We’re one step closer to self-sustaining chemical replicators, similar to what would have existed a few billion years ago, before true cells evolved. Lincoln and Joyce have created a couple of relatively simple molecules that assemble themselves from even simpler precursors in a test tube.
It’s not as straightforward as the simplest scheme one might imagine. The simplest model would be for a single enzyme, E, to catalyze its own assembly from two smaller precursors, A and B. This formula would lead to a test tube full of A and B to be quickly converted to a test tube full of nearly nothing but E with the introduction of a single copy of E. The actual solution is a little more difficult to explain.
In this case, enzyme E is built from precursors A’ and B’. Enzyme E does not catalyze its own construction, but that of enzyme E’, which is built from precursors A and B. So E catalyzes A + B → E’, and E’ catalyzes A’ + B’ → E. Got that? It ends up with the same result — E and E’ together quickly gobble up all the A, B, A’, and B’ in a test tube, producing a mixture of mostly E and E’. It’s diagramed here:
Those of you who are already familiar with Stuart Kauffman’s work will recognize this as an autocatalytic set, exactly the kind of thing he predicted would be an early chemical precursor to life. It’s also the simplest kind of autocatalytic set, with only a pair of elements working together; there’s nothing to say there couldn’t be three interlocking cycles, or four, or a hundred, instead of just two. It’s darned cool.
Now you might be saying, “But these are designed enzymes, created by a couple of intelligent scientists!” Not quite. They started with a very rough sequence, one that inefficiently catalyzed an A + B → E sort of reaction, but that not only worked slowly, but also produced faulty products that eventually killed the reaction after a few cycles. Then they tweaked it to form a minus-strand enzyme, and then they subjected both the plus and minus strand forms to — natural selection! They made copies with mutagenic PCR (so they had a range of random variants), ran it through several cycles of in vitro selection for more efficient forms, and ended up with two RNA enzymes that were good at building copies of each other.
Here are the actual RNA sequences of the two enzymes.
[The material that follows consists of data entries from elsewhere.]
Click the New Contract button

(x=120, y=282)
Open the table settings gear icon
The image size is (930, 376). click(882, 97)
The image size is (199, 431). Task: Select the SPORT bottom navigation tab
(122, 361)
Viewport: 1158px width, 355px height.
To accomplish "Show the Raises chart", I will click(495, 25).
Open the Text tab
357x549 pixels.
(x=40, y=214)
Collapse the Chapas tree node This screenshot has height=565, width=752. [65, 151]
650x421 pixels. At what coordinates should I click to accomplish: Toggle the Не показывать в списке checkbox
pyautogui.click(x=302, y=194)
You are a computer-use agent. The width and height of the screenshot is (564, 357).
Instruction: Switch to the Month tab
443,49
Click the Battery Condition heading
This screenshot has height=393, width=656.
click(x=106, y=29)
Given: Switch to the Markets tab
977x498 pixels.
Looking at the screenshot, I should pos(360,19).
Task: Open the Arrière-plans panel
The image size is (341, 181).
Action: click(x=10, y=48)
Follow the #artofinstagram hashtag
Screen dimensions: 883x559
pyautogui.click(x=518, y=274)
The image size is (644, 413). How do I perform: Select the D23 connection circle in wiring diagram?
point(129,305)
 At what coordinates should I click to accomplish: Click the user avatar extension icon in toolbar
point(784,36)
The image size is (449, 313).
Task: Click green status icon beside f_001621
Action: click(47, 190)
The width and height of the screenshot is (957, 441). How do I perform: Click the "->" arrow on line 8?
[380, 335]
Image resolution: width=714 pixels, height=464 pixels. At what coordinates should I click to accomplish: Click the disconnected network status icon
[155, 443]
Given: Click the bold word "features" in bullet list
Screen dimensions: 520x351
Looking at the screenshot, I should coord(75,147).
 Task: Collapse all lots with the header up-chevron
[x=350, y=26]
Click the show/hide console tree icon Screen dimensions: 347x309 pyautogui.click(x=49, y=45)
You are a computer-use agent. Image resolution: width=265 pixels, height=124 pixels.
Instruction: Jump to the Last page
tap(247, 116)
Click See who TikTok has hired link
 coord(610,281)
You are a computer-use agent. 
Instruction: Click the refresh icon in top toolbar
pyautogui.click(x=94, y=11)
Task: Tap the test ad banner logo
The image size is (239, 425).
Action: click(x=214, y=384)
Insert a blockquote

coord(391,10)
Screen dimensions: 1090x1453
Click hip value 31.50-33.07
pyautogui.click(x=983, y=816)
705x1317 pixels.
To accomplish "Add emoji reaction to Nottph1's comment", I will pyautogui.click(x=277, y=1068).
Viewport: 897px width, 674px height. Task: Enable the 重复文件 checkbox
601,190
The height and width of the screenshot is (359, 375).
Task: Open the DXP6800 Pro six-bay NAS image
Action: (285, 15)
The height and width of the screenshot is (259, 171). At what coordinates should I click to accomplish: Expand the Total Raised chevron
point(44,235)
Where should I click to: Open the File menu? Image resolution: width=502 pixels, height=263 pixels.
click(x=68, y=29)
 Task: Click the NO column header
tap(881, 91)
I can imagine the next objection: those are fairly long strings of nucleotides, and the precursors are fairly complex oligonucleotides, too. The point, however, is that it is a more complex enzyme built up from simpler precursors. No one is pretending this is an example of the earliest chemical reactions — it’s more like a proof of concept of the idea.
Another cool thing about this experiment is that the enzymes proved to be efficient and robust. Below, you can see that they acheived exponential growth, only leveling out when the substrates were exhausted.
These enzymes worked well. If they were producing deleterious byproducts that were interfering with the reaction, you’d expect to see a gradual decline in the rate that was independent of the reduction in concentration of the substrates; no such effect was observed in the experiment below, where substrates were regularly replenished. These paired chemical replicators were just cruising, reliably making lots of copies of themselves, and they could keep going for ages…like, 4 billion years.
Again, don’t have illusions that this is an example of a resurrected chemical function from the dawn of time — it’s a demonstration of the feasibility of one part of the process of chemical evolution. The authors also mention another interesting feature of the work in their conclusion.
Ultimately the system should provide open-ended
opportunities for discovering novel function, something that
likely has not occurred on Earth since the time of the RNA
world, but presents an increasingly tangible research
People often wonder why these kinds of prebiotic reactions aren’t going on all the time in the world around us, and the authors agree that this is not something that can occur naturally right now. Why? The answer is simple: the world around us is swarming with the ravenous, finely-honed products of billions of years of evolution, creatures like bacteria, that would readily swoop down on any accumulation of nucleotides and consume them before these kinds of reactions could even start. Nowadays, it takes a sterile lab and many precautions to put these chemicals into the kind of coddled environment where they can evolve.
Lincoln TA, Joyce GF (2009) Self-sustained replication of an RNA enzyme. Science Jan 8. [Epub ahead of print].